WHAT IS BEING ASKED: The result should be a verbatim copy of the whole listing.
[Opening INPUT section]
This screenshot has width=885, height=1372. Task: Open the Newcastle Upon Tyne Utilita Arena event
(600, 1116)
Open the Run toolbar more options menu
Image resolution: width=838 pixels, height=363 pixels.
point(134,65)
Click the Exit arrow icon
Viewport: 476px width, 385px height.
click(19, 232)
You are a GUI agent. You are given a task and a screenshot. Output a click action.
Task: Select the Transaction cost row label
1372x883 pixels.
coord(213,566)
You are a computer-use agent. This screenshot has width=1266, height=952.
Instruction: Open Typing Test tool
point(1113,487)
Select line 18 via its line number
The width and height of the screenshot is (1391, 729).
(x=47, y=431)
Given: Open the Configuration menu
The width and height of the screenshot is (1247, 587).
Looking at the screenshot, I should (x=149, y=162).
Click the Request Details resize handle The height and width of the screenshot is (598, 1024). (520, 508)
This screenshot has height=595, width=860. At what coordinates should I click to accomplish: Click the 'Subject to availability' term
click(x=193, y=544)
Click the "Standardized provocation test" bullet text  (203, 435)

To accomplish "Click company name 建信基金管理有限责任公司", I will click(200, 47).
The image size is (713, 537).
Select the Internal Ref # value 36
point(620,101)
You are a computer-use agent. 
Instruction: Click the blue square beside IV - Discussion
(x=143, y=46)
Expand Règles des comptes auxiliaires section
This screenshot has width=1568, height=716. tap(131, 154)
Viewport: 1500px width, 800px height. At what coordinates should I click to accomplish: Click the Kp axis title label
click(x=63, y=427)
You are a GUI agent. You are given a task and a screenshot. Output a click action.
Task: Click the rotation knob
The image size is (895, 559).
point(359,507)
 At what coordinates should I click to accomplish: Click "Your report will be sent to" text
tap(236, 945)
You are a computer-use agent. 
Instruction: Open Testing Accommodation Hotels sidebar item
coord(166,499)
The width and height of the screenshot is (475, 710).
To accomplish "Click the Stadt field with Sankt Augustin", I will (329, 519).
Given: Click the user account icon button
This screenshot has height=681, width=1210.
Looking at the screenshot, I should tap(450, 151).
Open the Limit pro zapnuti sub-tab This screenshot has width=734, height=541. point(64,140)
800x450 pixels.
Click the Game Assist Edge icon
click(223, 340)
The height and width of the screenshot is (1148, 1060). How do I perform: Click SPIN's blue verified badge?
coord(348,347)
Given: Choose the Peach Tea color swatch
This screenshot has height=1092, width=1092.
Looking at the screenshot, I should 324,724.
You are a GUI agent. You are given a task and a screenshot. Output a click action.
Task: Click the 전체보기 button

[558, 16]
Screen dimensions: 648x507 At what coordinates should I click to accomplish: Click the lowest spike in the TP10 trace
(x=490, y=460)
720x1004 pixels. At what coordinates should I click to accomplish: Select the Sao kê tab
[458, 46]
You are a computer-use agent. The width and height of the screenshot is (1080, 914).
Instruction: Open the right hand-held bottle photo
[Closing INPUT section]
TASK RESULT:
This screenshot has width=885, height=1372. Task: Open the Newcastle Upon Tyne Utilita Arena event
(600, 1116)
Open the Run toolbar more options menu
Image resolution: width=838 pixels, height=363 pixels.
point(134,65)
Click the Exit arrow icon
Viewport: 476px width, 385px height.
click(19, 232)
You are a GUI agent. You are given a task and a screenshot. Output a click action.
Task: Select the Transaction cost row label
1372x883 pixels.
coord(213,566)
You are a computer-use agent. This screenshot has width=1266, height=952.
Instruction: Open Typing Test tool
point(1113,487)
Select line 18 via its line number
The width and height of the screenshot is (1391, 729).
(x=47, y=431)
Given: Open the Configuration menu
The width and height of the screenshot is (1247, 587).
Looking at the screenshot, I should (x=149, y=162).
Click the Request Details resize handle The height and width of the screenshot is (598, 1024). (520, 508)
This screenshot has height=595, width=860. At what coordinates should I click to accomplish: Click the 'Subject to availability' term
click(x=193, y=544)
Click the "Standardized provocation test" bullet text  (203, 435)

To accomplish "Click company name 建信基金管理有限责任公司", I will click(200, 47).
The image size is (713, 537).
Select the Internal Ref # value 36
point(620,101)
You are a computer-use agent. 
Instruction: Click the blue square beside IV - Discussion
(x=143, y=46)
Expand Règles des comptes auxiliaires section
This screenshot has width=1568, height=716. tap(131, 154)
Viewport: 1500px width, 800px height. At what coordinates should I click to accomplish: Click the Kp axis title label
click(x=63, y=427)
You are a GUI agent. You are given a task and a screenshot. Output a click action.
Task: Click the rotation knob
The image size is (895, 559).
point(359,507)
 At what coordinates should I click to accomplish: Click "Your report will be sent to" text
tap(236, 945)
You are a computer-use agent. 
Instruction: Open Testing Accommodation Hotels sidebar item
coord(166,499)
The width and height of the screenshot is (475, 710).
To accomplish "Click the Stadt field with Sankt Augustin", I will (329, 519).
Given: Click the user account icon button
This screenshot has height=681, width=1210.
Looking at the screenshot, I should tap(450, 151).
Open the Limit pro zapnuti sub-tab This screenshot has width=734, height=541. point(64,140)
800x450 pixels.
Click the Game Assist Edge icon
click(223, 340)
The height and width of the screenshot is (1148, 1060). How do I perform: Click SPIN's blue verified badge?
coord(348,347)
Given: Choose the Peach Tea color swatch
This screenshot has height=1092, width=1092.
Looking at the screenshot, I should 324,724.
You are a GUI agent. You are given a task and a screenshot. Output a click action.
Task: Click the 전체보기 button

[558, 16]
Screen dimensions: 648x507 At what coordinates should I click to accomplish: Click the lowest spike in the TP10 trace
(x=490, y=460)
720x1004 pixels. At what coordinates should I click to accomplish: Select the Sao kê tab
[458, 46]
You are a computer-use agent. The width and height of the screenshot is (1080, 914).
Instruction: Open the right hand-held bottle photo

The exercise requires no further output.